> [Requirement]
When you reach the line in the data below that contains "You are a GUI", please start repeating lines exactly, and stop after the line that contains "This screenshot has height=904, width=1916.", repeating nothing else.

> [Records for processing]
┏━━

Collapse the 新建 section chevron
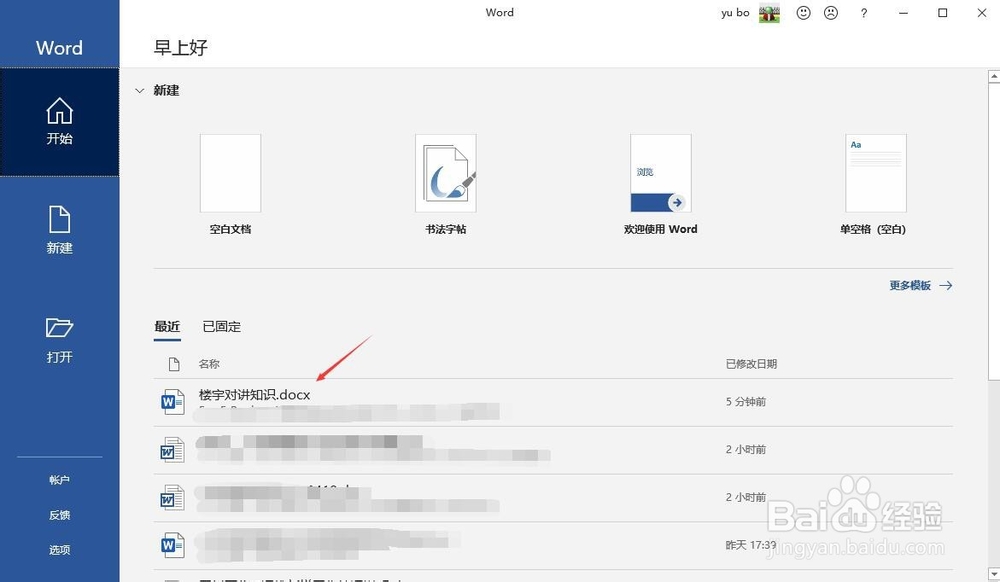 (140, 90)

┗━━
┏━━

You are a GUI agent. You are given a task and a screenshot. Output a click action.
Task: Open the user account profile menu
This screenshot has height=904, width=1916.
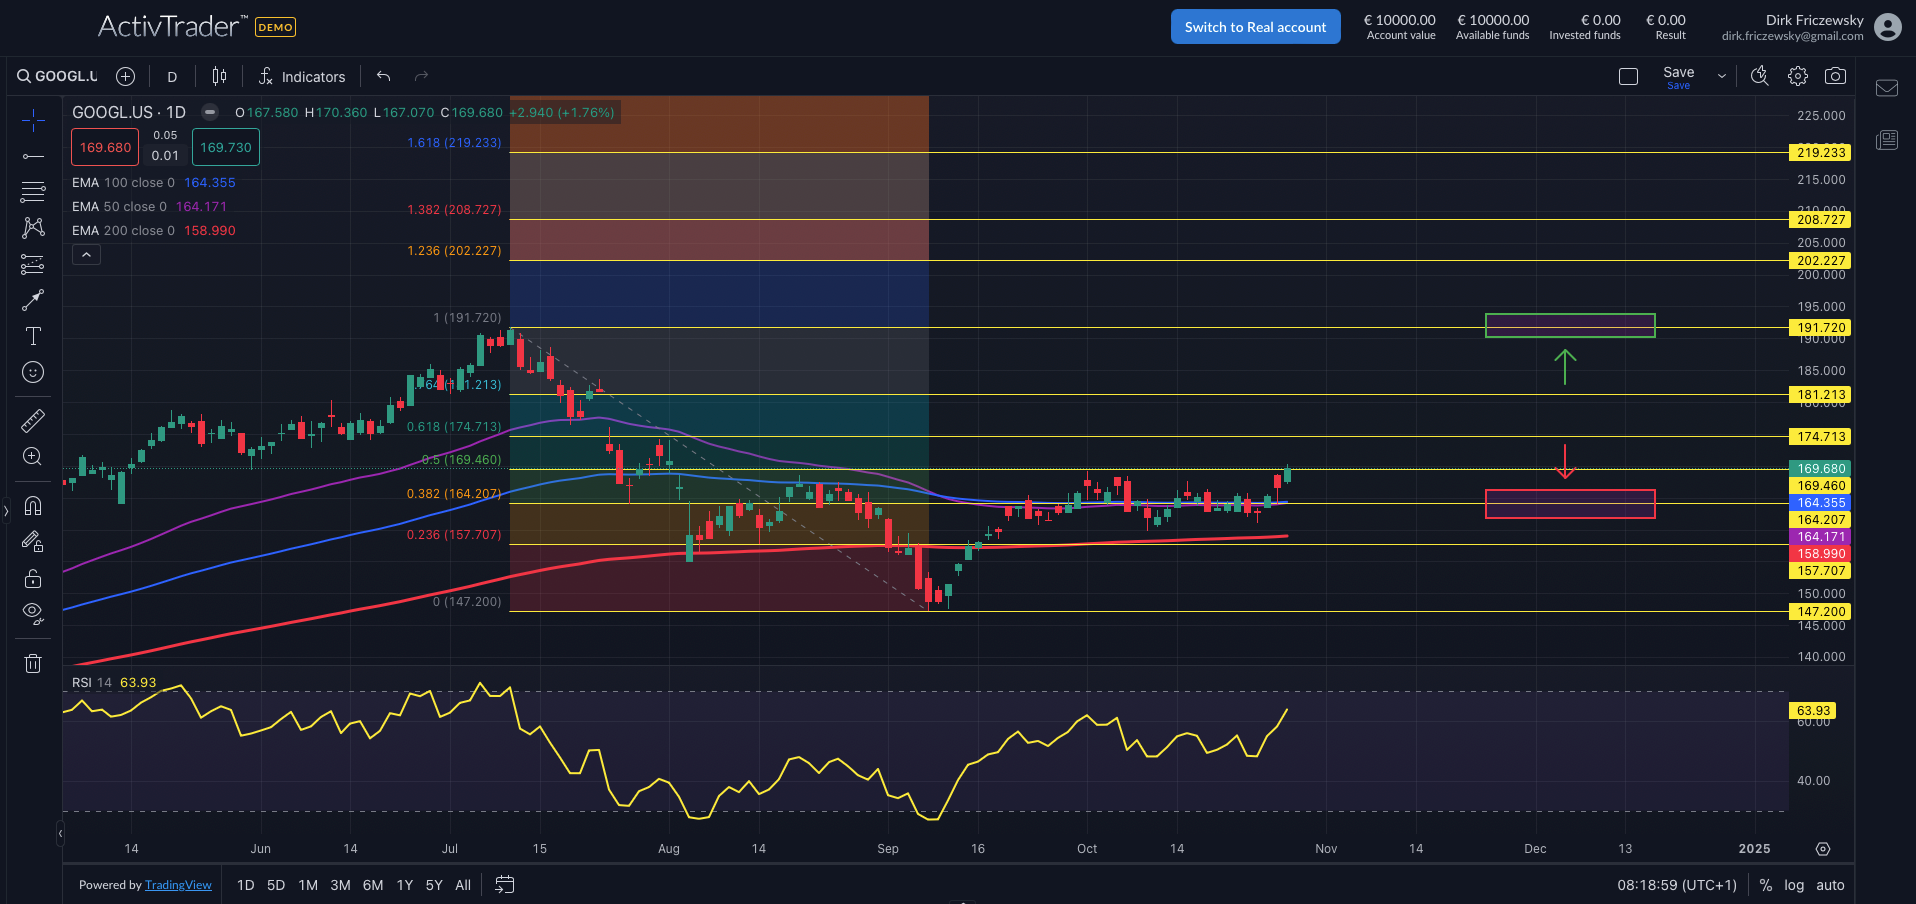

┗━━
┏━━

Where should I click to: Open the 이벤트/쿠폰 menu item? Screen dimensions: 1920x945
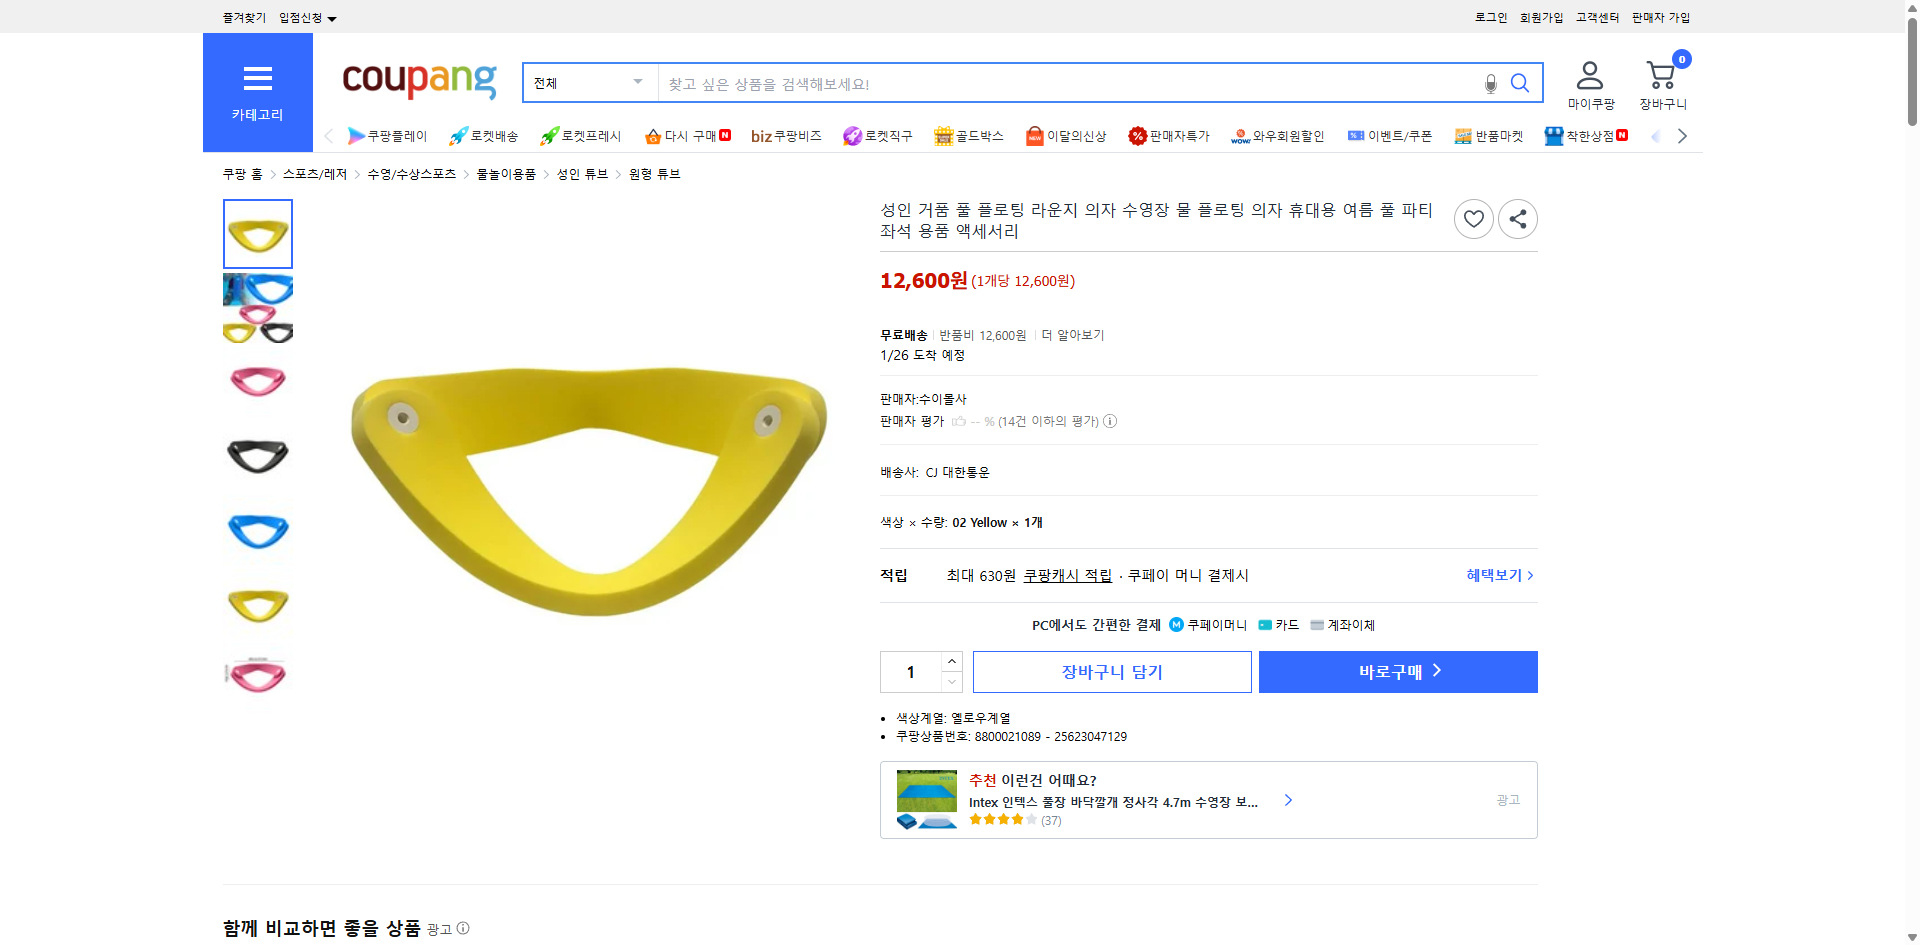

┗━━

> [Response to this task]
You are a GUI agent. You are given a task and a screenshot. Output a click action.
Task: Open the user account profile menu
This screenshot has height=904, width=1916.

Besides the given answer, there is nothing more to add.